Details: For the safe and economic operation of the fleet of available and planned nuclear power reactors in the UK the computer codes for the fuel cycle management as well as the determination of important safety parameters play an important role. The safe and reliable operation of LWRs requires a detailed knowledge of safety parameters (spatial power distribution, the control rod worth, pin burnup etc). Nowadays, the neutronics calculations are typically performed at fuel assembly level using the diffusion approximation and assembly-homogenized material parameters. However, for the determination of the safety limits, which are based on local pin parameters, the knowledge of the power and temperature distribution on pin level is essential. This is achieved in current codes by an off-line pin power reconstruction, which is not ideal since feedback effects cannot be considered in this case. 

The methodologies for accurate prediction of the local safety parameters can be combined in a multi-scale and multi-methodological approach. This approach combines a transport solver using the real fuel assembly geometry reproduced on unstructured mesh with the boundary conditions extracted from the 3D full core nodal solution. The key aims of the PhD will be the coupling of the advanced transport solver into a nodal code respecting the requests of a licensing grade software tool.
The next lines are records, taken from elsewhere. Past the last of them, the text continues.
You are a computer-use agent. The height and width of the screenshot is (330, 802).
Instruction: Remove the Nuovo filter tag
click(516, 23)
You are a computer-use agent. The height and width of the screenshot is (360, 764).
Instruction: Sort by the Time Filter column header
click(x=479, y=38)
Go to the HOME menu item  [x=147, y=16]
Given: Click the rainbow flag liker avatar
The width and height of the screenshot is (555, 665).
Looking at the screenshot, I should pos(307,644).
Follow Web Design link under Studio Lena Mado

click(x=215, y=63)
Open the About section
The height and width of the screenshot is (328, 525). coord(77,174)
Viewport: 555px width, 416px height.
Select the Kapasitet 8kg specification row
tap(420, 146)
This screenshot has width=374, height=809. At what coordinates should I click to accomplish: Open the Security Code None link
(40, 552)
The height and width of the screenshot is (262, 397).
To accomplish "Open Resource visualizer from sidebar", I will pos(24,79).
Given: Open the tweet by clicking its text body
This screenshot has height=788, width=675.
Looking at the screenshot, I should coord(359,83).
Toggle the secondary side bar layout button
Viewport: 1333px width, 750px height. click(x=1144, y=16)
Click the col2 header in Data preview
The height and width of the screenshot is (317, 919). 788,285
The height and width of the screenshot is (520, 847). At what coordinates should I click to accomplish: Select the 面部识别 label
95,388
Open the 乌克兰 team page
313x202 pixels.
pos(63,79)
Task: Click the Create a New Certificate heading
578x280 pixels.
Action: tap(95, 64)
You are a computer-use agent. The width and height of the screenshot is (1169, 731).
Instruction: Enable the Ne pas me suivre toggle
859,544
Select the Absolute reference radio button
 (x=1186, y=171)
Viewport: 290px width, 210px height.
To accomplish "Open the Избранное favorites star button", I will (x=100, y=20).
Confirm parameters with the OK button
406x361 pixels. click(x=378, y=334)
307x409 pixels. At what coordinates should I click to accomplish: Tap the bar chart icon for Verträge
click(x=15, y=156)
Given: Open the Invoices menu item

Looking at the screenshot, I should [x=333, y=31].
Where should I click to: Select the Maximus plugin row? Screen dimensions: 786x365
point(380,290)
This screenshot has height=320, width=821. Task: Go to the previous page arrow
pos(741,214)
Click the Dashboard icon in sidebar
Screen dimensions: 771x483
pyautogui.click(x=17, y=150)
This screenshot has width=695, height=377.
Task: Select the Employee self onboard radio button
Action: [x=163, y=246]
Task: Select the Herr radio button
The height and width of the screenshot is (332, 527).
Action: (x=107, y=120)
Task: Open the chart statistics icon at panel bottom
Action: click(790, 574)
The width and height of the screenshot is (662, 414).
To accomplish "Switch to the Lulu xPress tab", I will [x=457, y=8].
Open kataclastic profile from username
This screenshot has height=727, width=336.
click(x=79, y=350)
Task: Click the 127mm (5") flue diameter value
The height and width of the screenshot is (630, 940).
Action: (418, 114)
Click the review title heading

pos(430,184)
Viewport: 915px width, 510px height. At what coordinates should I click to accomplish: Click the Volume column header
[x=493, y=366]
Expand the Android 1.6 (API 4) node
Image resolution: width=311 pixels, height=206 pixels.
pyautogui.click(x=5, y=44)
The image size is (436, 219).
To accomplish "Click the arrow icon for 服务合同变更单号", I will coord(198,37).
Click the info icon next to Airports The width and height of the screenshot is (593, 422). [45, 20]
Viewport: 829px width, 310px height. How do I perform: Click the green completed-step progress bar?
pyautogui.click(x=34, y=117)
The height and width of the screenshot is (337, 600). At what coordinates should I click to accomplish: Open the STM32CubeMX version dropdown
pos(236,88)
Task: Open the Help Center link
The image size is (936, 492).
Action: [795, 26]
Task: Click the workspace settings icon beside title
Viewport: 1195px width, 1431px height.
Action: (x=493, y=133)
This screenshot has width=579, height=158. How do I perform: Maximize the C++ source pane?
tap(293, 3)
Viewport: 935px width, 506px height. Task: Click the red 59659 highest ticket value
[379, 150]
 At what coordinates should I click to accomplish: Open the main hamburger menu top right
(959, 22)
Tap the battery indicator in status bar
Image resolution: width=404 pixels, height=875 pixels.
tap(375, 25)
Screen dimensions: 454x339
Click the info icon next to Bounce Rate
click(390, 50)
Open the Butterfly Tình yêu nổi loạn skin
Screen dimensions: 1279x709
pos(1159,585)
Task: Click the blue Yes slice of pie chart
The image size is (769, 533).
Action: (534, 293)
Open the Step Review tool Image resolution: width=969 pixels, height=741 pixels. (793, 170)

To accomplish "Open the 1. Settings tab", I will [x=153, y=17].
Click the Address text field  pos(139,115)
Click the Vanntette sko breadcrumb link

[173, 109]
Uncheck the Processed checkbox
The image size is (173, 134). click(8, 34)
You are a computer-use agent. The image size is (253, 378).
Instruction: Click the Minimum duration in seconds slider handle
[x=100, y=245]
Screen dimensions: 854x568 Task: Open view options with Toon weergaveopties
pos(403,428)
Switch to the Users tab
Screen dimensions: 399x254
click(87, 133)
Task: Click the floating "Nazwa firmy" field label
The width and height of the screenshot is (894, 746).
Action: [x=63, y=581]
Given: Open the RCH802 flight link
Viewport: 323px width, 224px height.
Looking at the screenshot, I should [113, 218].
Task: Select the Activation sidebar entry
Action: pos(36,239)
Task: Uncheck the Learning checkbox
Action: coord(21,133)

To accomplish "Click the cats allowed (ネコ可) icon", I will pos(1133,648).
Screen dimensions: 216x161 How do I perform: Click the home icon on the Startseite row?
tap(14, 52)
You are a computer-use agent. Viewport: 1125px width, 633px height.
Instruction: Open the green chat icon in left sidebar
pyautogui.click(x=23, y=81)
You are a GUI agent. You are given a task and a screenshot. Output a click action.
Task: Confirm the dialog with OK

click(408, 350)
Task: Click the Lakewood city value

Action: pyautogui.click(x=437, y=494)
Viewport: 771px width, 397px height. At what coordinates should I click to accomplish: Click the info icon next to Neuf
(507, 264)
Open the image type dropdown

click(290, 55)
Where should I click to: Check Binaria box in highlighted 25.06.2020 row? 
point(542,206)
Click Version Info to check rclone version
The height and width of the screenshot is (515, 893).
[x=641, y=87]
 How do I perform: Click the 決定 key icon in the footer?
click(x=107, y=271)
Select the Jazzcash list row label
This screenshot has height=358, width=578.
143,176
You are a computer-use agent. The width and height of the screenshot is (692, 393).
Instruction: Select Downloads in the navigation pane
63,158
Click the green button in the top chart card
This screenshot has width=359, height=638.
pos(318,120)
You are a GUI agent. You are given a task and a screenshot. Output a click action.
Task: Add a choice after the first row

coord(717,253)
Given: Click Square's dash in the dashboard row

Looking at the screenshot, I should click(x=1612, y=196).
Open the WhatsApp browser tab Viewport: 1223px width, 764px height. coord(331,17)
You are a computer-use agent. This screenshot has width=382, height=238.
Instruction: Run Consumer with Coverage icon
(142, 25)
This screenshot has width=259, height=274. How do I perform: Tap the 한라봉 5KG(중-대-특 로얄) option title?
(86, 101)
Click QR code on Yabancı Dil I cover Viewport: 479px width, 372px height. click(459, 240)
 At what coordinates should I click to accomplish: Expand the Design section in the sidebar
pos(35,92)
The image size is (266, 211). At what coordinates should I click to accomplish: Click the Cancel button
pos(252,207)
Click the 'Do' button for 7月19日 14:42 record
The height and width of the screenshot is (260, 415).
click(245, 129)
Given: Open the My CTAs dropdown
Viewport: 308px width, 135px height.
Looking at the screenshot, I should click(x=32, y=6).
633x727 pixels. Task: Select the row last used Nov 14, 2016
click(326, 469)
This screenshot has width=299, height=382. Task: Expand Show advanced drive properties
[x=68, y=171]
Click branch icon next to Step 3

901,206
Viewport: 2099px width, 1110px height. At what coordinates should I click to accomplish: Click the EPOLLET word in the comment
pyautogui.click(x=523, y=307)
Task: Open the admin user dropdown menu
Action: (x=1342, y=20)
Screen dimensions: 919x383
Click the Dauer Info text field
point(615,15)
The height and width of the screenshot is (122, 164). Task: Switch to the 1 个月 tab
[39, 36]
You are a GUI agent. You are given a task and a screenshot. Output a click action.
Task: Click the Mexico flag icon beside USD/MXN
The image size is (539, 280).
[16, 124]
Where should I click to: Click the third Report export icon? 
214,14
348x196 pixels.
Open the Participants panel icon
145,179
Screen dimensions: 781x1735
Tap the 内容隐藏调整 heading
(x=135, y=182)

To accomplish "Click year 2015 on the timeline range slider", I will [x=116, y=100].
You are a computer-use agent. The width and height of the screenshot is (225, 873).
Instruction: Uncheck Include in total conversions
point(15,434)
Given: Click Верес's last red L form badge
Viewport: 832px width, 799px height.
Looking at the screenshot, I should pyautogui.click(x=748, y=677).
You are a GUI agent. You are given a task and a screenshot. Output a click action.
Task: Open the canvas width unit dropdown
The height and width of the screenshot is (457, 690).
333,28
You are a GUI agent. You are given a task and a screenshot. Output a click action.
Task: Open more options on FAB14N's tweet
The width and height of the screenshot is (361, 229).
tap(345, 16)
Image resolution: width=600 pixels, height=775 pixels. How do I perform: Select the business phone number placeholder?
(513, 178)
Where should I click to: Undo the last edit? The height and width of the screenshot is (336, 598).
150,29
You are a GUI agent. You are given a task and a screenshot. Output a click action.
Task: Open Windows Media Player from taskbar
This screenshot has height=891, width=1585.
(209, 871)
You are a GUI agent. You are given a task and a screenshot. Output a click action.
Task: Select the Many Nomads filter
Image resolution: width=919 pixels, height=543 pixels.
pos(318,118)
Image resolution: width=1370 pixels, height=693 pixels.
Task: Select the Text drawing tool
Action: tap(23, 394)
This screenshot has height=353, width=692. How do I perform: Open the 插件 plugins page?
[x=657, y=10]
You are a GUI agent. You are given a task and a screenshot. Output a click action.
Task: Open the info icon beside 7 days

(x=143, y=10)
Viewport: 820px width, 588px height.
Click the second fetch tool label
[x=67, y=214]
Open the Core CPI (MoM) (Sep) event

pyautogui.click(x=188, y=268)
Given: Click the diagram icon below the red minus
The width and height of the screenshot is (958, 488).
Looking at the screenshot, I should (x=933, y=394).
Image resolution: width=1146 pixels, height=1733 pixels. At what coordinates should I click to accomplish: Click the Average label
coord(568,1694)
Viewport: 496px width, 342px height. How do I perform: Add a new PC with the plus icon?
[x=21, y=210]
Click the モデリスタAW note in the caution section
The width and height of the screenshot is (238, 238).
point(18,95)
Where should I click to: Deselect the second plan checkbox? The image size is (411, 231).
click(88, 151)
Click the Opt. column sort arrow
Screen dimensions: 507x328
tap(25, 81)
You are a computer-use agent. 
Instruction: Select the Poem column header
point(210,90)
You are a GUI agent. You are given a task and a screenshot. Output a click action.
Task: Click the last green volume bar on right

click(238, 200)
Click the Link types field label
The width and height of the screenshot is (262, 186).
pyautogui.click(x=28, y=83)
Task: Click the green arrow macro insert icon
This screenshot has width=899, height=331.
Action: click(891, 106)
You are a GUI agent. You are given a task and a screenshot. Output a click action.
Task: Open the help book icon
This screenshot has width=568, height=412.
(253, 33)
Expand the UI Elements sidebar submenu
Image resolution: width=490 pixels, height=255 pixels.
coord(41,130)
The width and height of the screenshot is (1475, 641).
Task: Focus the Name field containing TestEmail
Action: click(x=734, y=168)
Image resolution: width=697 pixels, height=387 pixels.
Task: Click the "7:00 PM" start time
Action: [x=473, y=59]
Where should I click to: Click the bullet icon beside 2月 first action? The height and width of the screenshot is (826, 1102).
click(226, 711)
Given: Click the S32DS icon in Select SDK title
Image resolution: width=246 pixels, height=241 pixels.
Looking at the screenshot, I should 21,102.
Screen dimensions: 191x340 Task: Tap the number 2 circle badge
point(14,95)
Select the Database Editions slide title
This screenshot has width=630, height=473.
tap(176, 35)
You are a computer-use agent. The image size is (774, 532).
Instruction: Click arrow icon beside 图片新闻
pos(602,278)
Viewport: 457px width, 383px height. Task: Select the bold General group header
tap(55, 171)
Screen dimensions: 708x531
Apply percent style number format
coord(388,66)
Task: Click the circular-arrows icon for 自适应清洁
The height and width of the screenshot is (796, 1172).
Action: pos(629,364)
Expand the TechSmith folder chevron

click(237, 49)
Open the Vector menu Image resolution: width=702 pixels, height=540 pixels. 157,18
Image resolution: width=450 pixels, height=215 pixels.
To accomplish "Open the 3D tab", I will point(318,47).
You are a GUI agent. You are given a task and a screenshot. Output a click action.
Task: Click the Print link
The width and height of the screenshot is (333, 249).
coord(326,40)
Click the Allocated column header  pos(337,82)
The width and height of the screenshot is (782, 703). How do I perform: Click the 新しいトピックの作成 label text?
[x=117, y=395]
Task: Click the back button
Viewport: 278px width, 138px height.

For this purpose a strategy for the cross section preparation for the resolved region handled with the transport code has to be developed. A major challenge is the development of a 2-dimensional interpolation scheme for an improved transfer of the boundary conditions from the nodal code to the transport code. The developed coupled code has to be verified and validated. 

The outcome will be part of a licensing grade software tool with advanced capabilities for coupled calculation of localized pin-wise safety parameters for the nuclear industry. The positive economic effect can be expected due to the reduction of modelling uncertainties following the best estimate strategy in nuclear engineering.